» **Task data**:
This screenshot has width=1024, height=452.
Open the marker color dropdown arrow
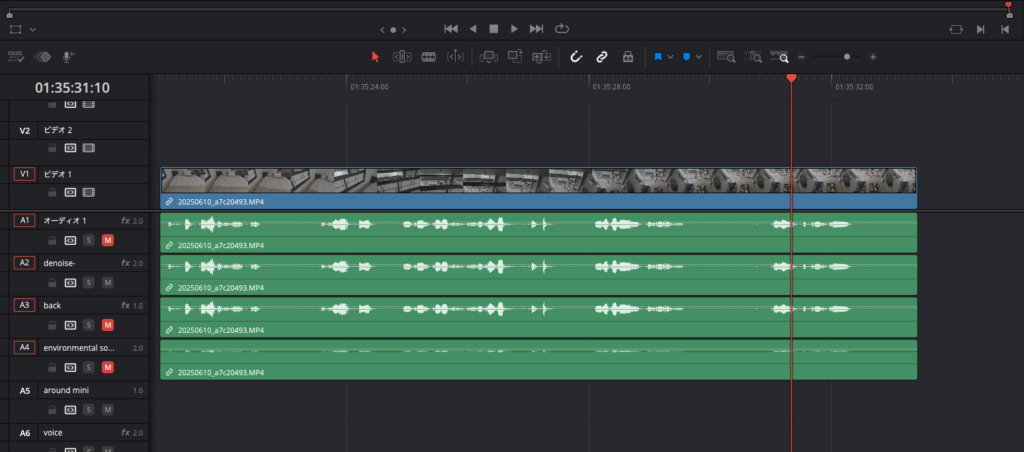pos(699,57)
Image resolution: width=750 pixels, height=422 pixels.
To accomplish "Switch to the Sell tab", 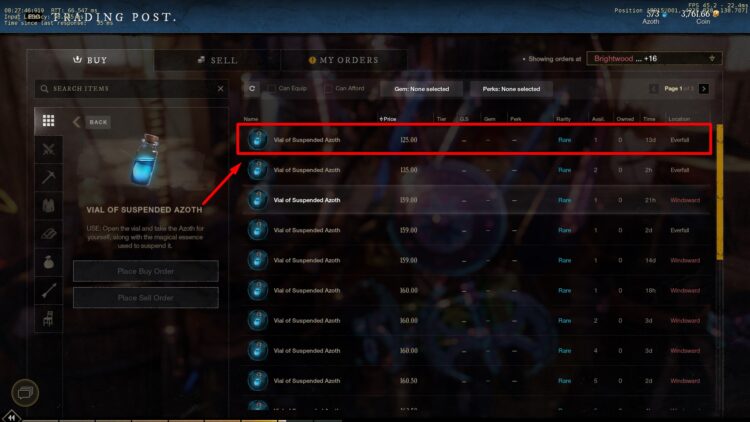I will click(217, 60).
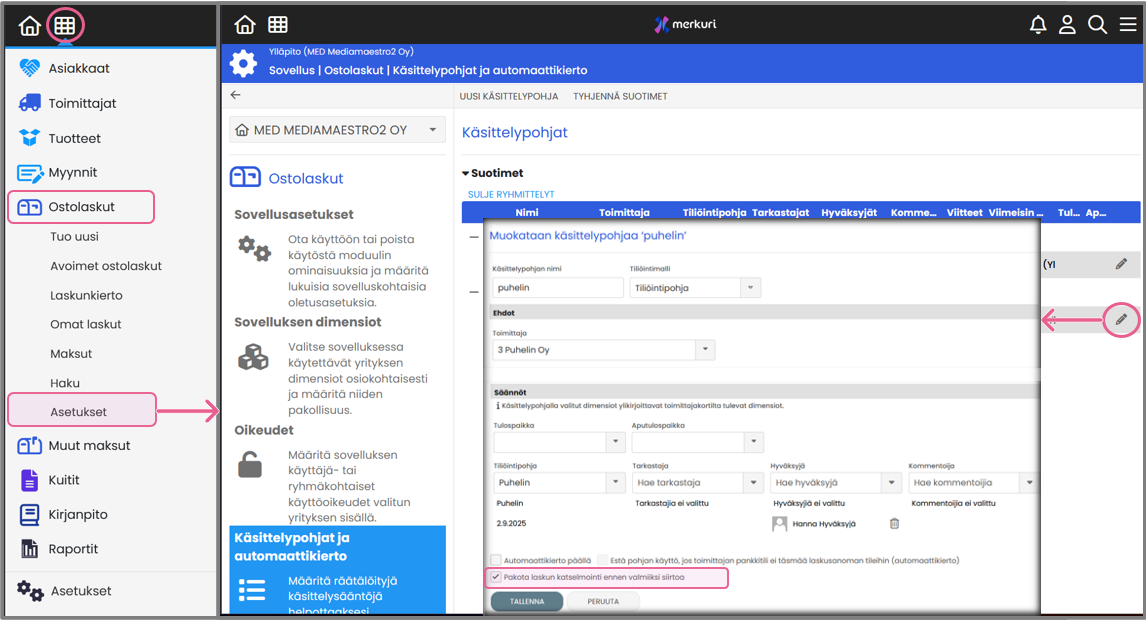The image size is (1146, 620).
Task: Collapse the Suotimet section
Action: click(x=466, y=173)
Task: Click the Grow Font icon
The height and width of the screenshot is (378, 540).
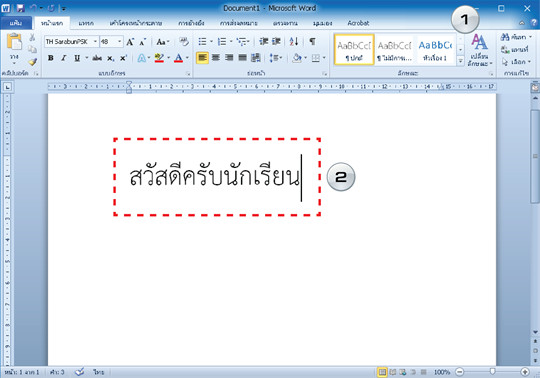Action: (x=130, y=42)
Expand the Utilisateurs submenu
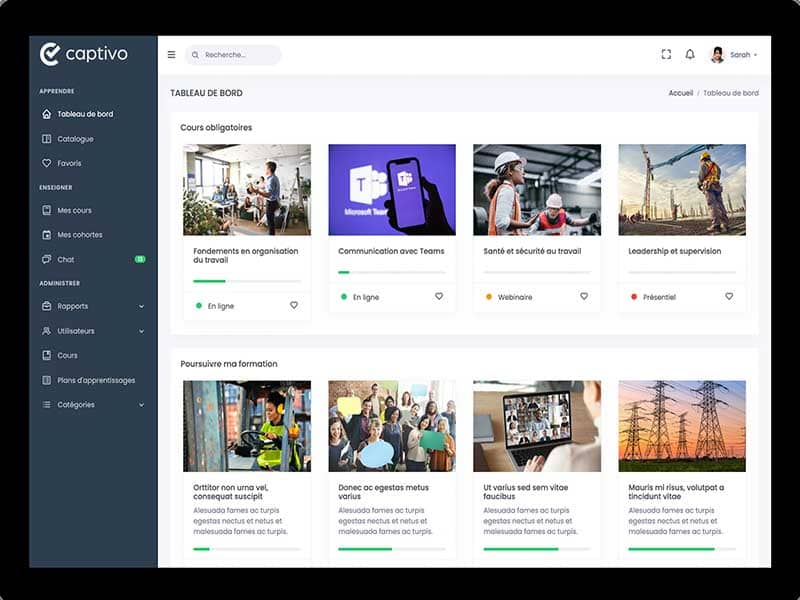 141,331
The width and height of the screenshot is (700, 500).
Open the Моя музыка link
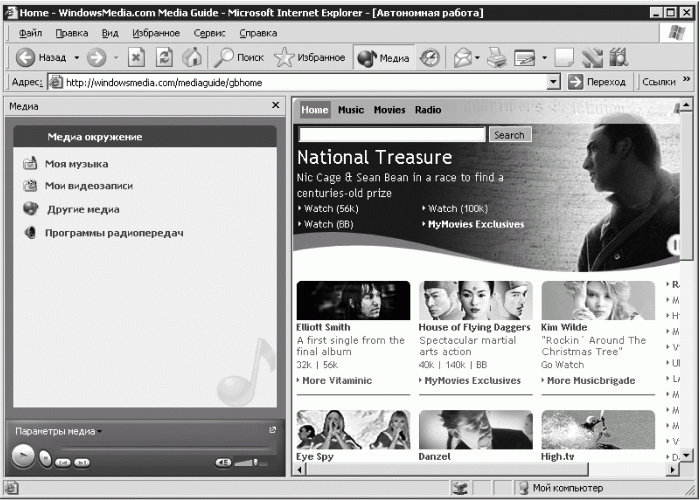(76, 164)
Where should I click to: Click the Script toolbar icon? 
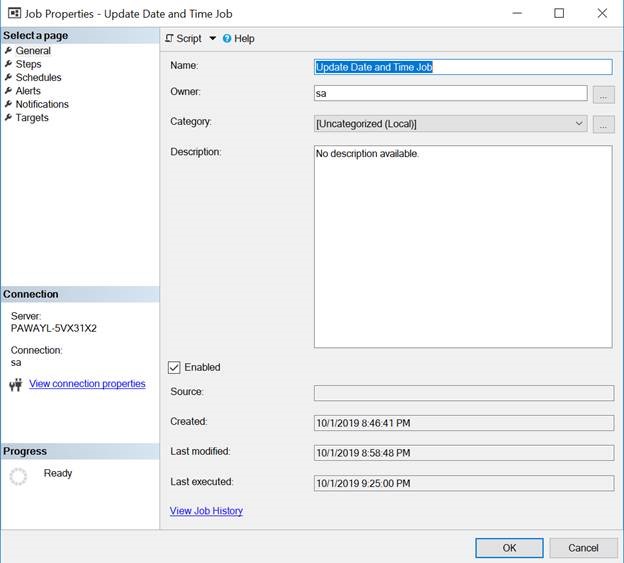tap(170, 39)
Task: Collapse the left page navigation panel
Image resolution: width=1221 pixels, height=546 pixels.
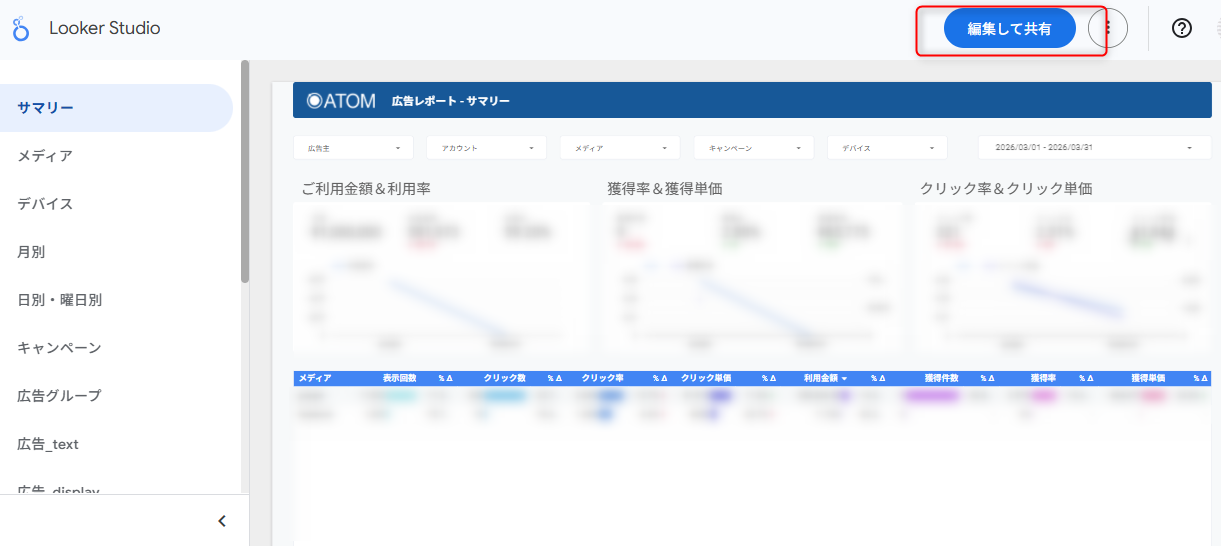Action: pos(222,521)
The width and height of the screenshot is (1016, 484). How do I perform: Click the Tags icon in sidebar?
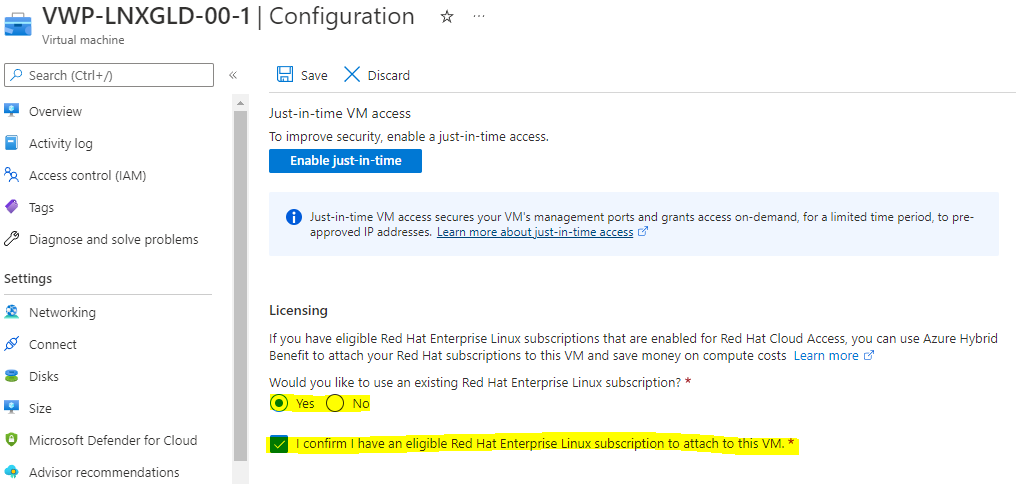12,207

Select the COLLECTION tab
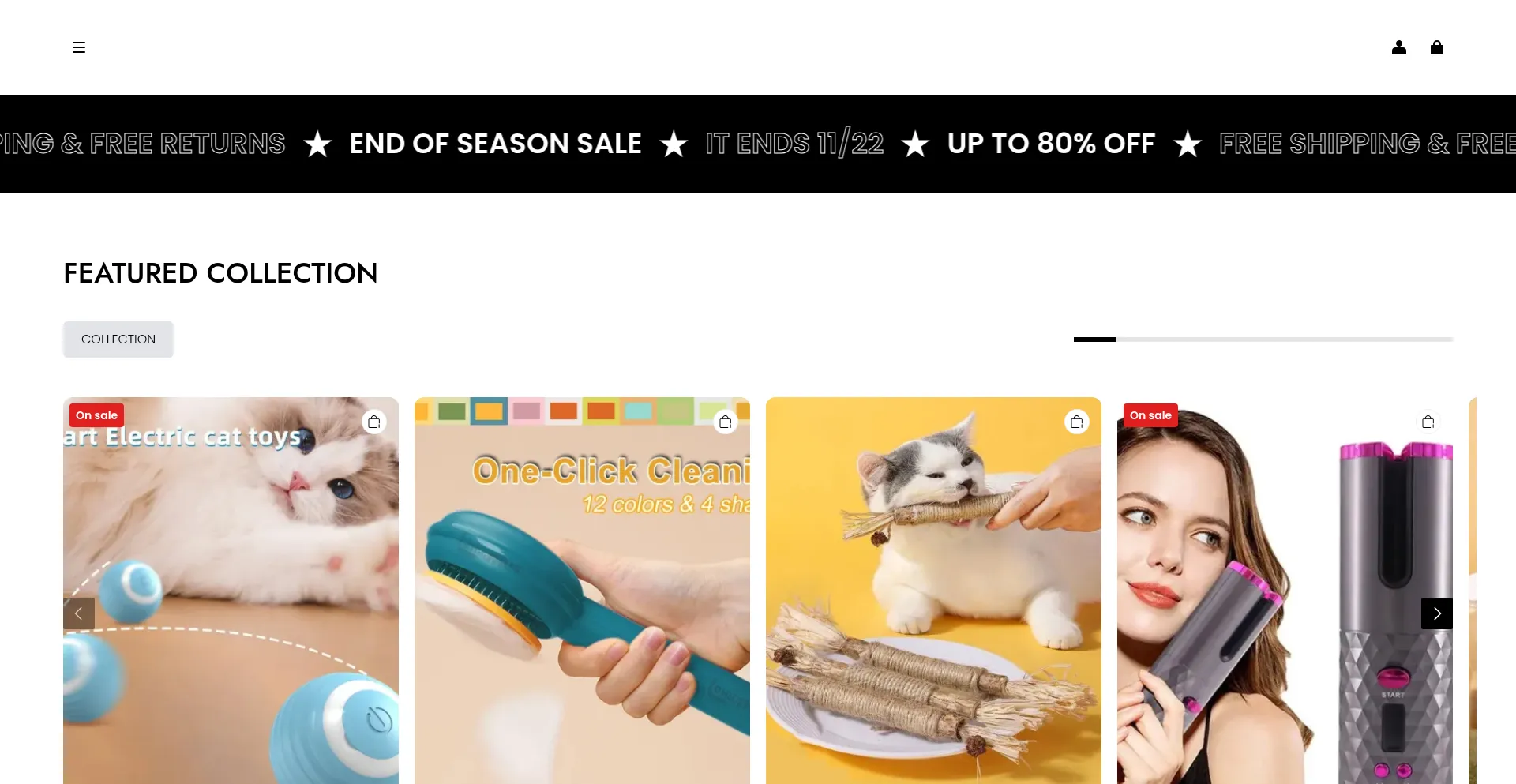118,339
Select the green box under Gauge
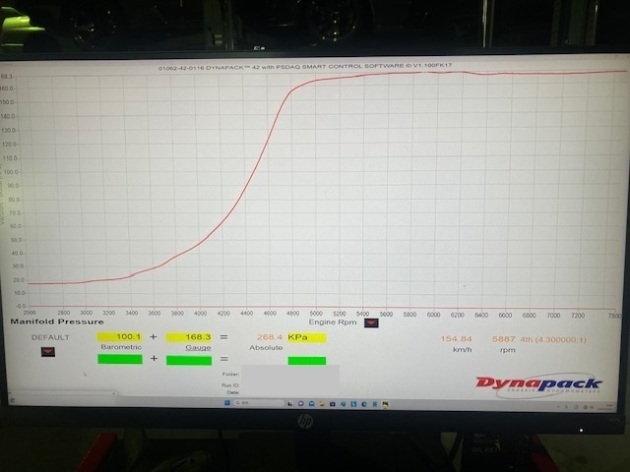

» **Problem description**: Starting at the line that contains "Image resolution: width=1221", reproduce exactly and only the lines through the end of the entries above, with the pictures excluded.

» **Your solution**:
Image resolution: width=1221 pixels, height=546 pixels.
Action: pos(222,521)
The width and height of the screenshot is (1016, 484). How do I perform: Click the Tags icon in sidebar?
12,207

Select the COLLECTION tab
118,339
Select the green box under Gauge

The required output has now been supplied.